### Extracted information
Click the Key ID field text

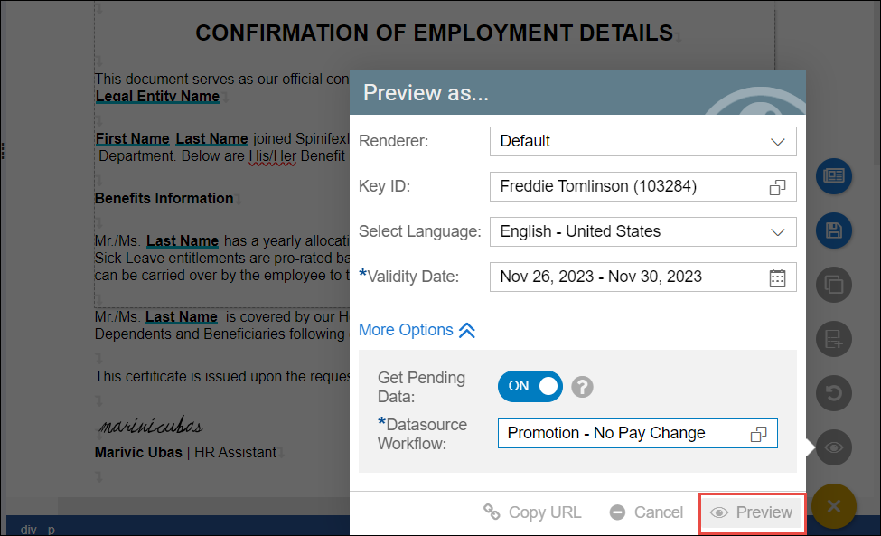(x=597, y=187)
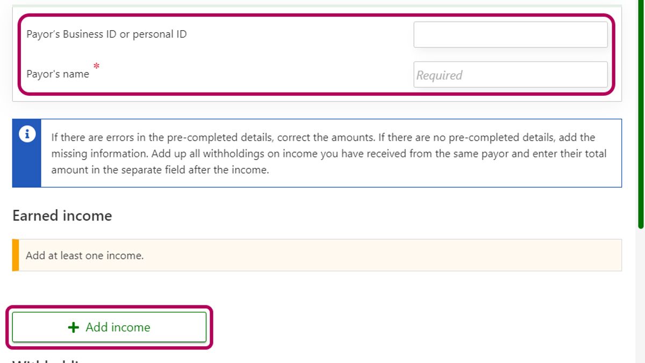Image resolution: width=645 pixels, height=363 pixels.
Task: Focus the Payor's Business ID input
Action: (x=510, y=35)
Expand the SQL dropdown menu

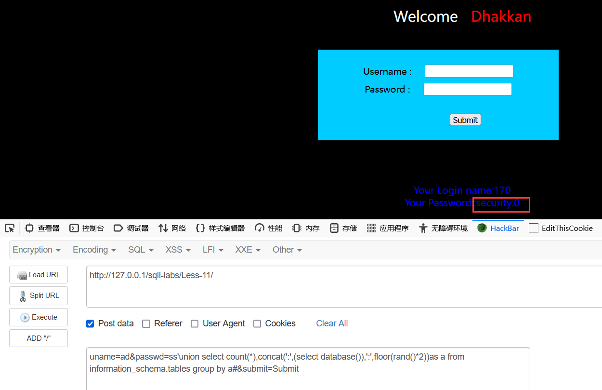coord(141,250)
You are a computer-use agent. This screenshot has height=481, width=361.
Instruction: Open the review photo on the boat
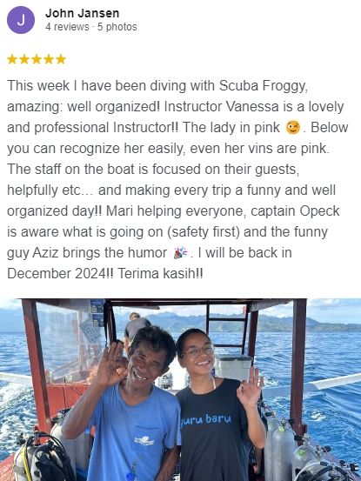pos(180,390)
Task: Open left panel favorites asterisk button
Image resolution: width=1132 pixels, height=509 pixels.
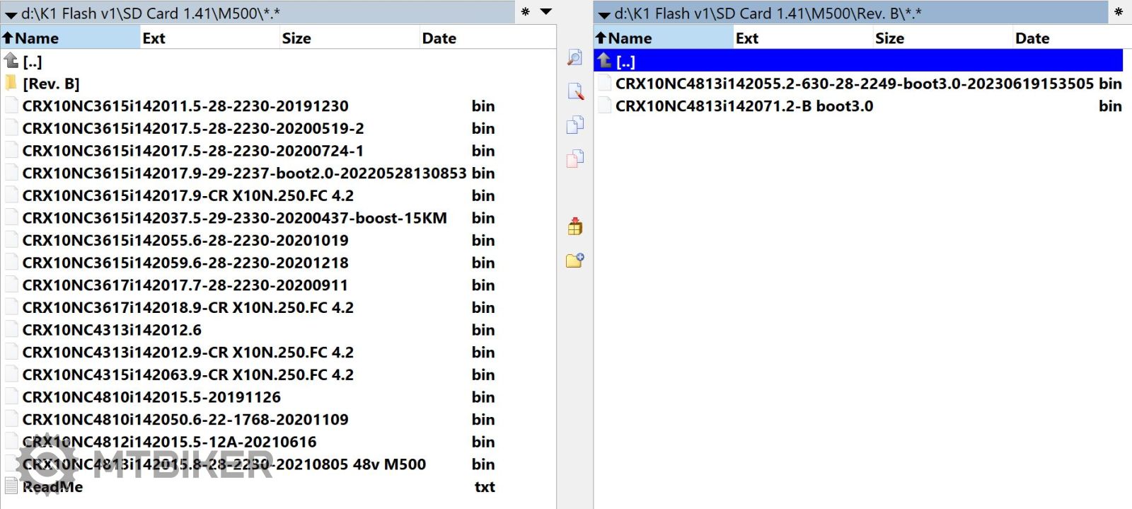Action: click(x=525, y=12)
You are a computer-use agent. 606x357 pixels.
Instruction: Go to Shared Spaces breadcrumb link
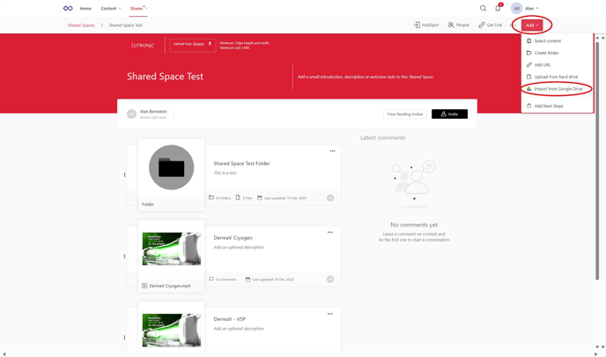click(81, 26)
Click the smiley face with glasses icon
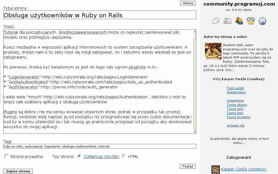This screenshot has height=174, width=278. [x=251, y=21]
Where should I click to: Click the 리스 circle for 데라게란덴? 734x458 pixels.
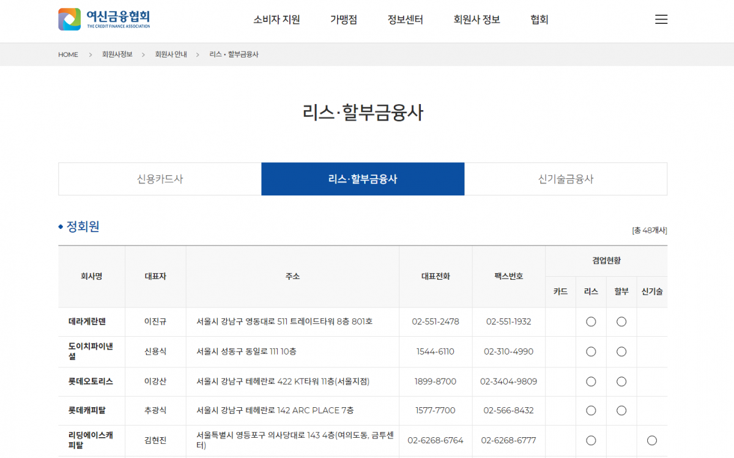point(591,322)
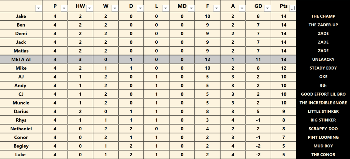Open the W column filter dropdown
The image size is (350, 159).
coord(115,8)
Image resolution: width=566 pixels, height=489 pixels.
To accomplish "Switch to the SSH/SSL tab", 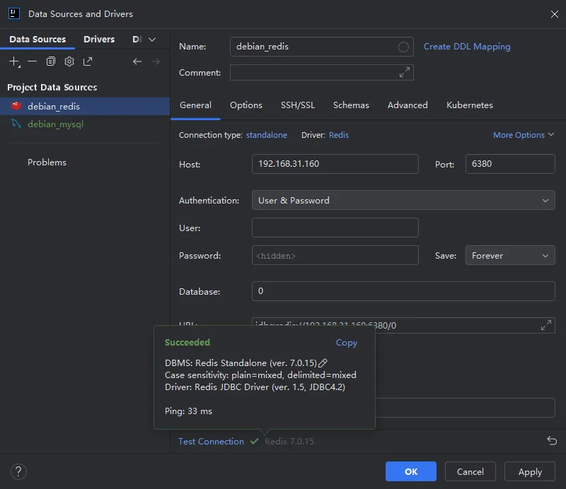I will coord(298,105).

### Aim of the task
If a line in the entries includes the word "computer", copy that line out.

### Reply to the exercise
You are a computer-use agent. This screenshot has height=481, width=361.
You are a computer-use agent. 606x357 pixels.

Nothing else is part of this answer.